··· Extract

Rate Limiting

Claude Code tracks your usage across two independent time windows. Understanding both prevents unexpected blocks mid-task — especially during long agentic sessions that consume tokens quickly.

Dual-Window System

Two counters run simultaneously at all times. Either one can trigger rate limiting on its own — hitting the 5-hour limit does not reset or affect the 7-day counter, and vice versa.

flowchart LR subgraph W1["5-Hour Rolling Window"] T1["Tokens consumed\nin last 5 hrs"] TH1["Burst threshold\n(e.g. 1M tokens)"] T1 -->|compare| TH1 end subgraph W2["7-Day Rolling Window"] T2["Tokens consumed\nin last 7 days"] TH2["Sustained-use threshold\n(e.g. 5M tokens)"] T2 -->|compare| TH2 end TH1 -->|exceeds| RATE["Rate Limited"] TH2 -->|exceeds| RATE style W1 fill:#1e293b,color:#7dd3fc,stroke:#334155 style W2 fill:#1e293b,color:#c4b5fd,stroke:#334155 style RATE fill:#1e293b,color:#f87171,stroke:#334155 style T1 fill:#1e293b,color:#94a3b8,stroke:#334155 style T2 fill:#1e293b,color:#94a3b8,stroke:#334155 style TH1 fill:#1e293b,color:#fcd34d,stroke:#334155 style TH2 fill:#1e293b,color:#fcd34d,stroke:#334155

Window	Purpose	Reset Behavior
5-hour rolling	Burst protection — prevents single heavy sessions from monopolizing capacity	Slides continuously; not a fixed clock reset
7-day rolling	Sustained-use cap — prevents chronic heavy users from exceeding weekly quotas	Also slides — based on rolling wall time, not calendar week

Both windows track input tokens, output tokens, and thinking tokens independently.

3-Tier Early Warning System

The system warns you before blocking — with escalating urgency based on how close you are to either window’s threshold.

flowchart TD CHECK{Usage in\neither window?} CHECK -->|~60% of threshold| T1 CHECK -->|~80% of threshold| T2 CHECK -->|~95% of threshold| T3 CHECK -->|100% — limit hit| BLOCK T1["Tier 1 — Subtle indicator\nStatus bar shows current usage %\nNo interruption to workflow"] T2["Tier 2 — Warning message\nConversation output includes\nyellow warning with usage numbers"] T3["Tier 3 — Urgent dialog\nFull-screen breakdown:\n• tokens used / remaining\n• which window is near limit\n• time until window resets\n• suggestion to reduce usage"] BLOCK["Rate Limited\n429 returned from API\nAll calls blocked until window rolls"] style CHECK fill:#1e293b,color:#fcd34d,stroke:#334155 style T1 fill:#1e293b,color:#86efac,stroke:#334155 style T2 fill:#1e293b,color:#fcd34d,stroke:#334155 style T3 fill:#1e293b,color:#fda4af,stroke:#334155 style BLOCK fill:#1e293b,color:#f87171,stroke:#334155

Tier 3 is the last actionable warning before the block. The dialog prompts you to run /compact or reduce scope — at that point, a few hundred tokens of action can save you from an hours-long wait.

How Limits Are Detected

The system uses two sources of usage data, with the more accurate one taking precedence:

FUNCTION checkRateLimit(response):
  IF response.headers.has("anthropic-ratelimit-*"):
    // Header-based: most accurate
    // API returns remaining tokens/requests per window directly
    remaining5h  = header("anthropic-ratelimit-tokens-remaining")

······
··· Raw data

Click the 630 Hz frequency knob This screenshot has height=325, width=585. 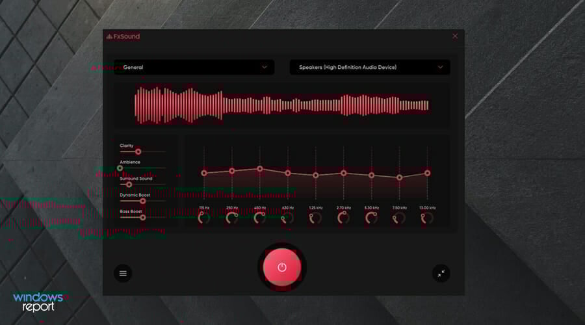pyautogui.click(x=287, y=218)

······

Task list:
- a) Reproduce the stretch of the rate-limiting page from "Claude Code tracks" through "consume tokens quickly.".
- b) Answer these questions using the rate-limiting page:
(i) How many independent time windows does Claude Code track usage across?
(ii) Which three kinds of tokens do both windows track?
(iii) Which command does the Tier 3 dialog prompt you to run?
- c) Pick up the rate-limiting page right after its final line and continue it.

Responses to the tasks:
- a)
Claude Code tracks your usage across two independent time windows. Understanding both prevents unexpected blocks mid-task — especially during long agentic sessions that consume tokens quickly.

- b)
(i) Two.
(ii) Input tokens, output tokens, and thinking tokens.
(iii) /compact

- c)
    remaining7d  = header("anthropic-ratelimit-tokens-remaining-7d")
    resetTime    = header("anthropic-ratelimit-tokens-reset")
    updateWarningTier(remaining5h, remaining7d)

  ELSE:
    // Local fallback: less accurate but prevents over-quota calls
    // Happens after crash/restart when headers unavailable
    localCount = readLocalUsageCache()
    estimateRemainingFromLocal(localCount)

The local fallback deliberately errs on the side of caution — it may warn you sooner than necessary, but it will never silently allow calls that would return 429.

Deep Dive: Local Usage Cache

The local cache persists usage data to disk so estimates survive CLI restarts:

FUNCTION updateLocalCache(tokensUsed):
  cache = readDisk(".claude/usage-cache.json")

  // Purge entries older than the longest window (7 days)
  cache.entries = cache.entries.filter(e =>
    now() - e.timestamp < SEVEN_DAYS_MS
  )

  // Append new usage event
  cache.entries.push({
    timestamp: now(),
    inputTokens:   tokensUsed.input,
    outputTokens:  tokensUsed.output,
    thinkingTokens: tokensUsed.thinking,
    model: tokensUsed.model
  })

  writeDisk(".claude/usage-cache.json", cache)

FUNCTION estimateFromLocal():
  cache = readDisk(".claude/usage-cache.json")
  cutoff5h  = now() - FIVE_HOURS_MS
  cutoff7d  = now() - SEVEN_DAYS_MS

  total5h = sum(cache.entries.filter(e => e.timestamp > cutoff5h))
  total7d = sum(cache.entries.filter(e => e.timestamp > cutoff7d))

  RETURN { total5h, total7d }

This means usage tracking works even when the API is unreachable — the system can still warn you before sending a request that will certainly fail.

What Happens When Rate Limited

FUNCTION handleRateLimitError(error):  // error.status == 429
  resetTime = error.headers["retry-after"] OR error.body.reset_at

  // Show user: which window triggered, time until reset
  displayRateLimitDialog({
    window:    error.body.window,      // "5h" or "7d"
    resetAt:   resetTime,
    waitSecs:  resetTime - now()
  })

  // Escalate through recovery options (see: The Agent Loop)
  IF fallbackModel.available AND fallbackModel.hasCapacity():
    switchToFallbackModel()            // continue with alternate model
    retryRequest()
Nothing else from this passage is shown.